Stored records:
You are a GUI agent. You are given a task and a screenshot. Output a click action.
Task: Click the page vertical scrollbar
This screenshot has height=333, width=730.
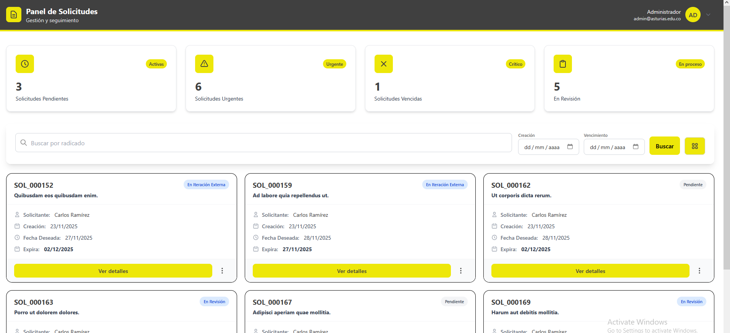pos(727,153)
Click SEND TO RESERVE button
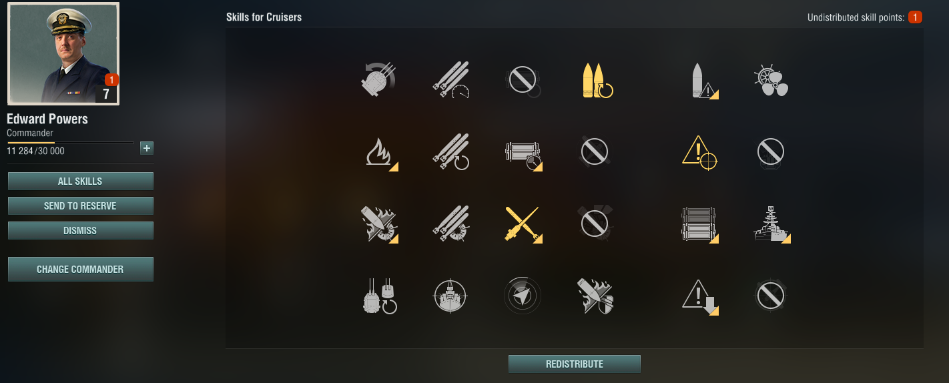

* What to produce *
Change every "screenshot" in the listing to "image", and reproduce the rest of the listing as is. Leave the pictures out of your answer.

* Solved problem *
You are a GUI agent. You are given a task and a image. Output a click action.
Task: Click the page vertical scrollbar
This image has height=333, width=730.
pos(727,153)
Click SEND TO RESERVE button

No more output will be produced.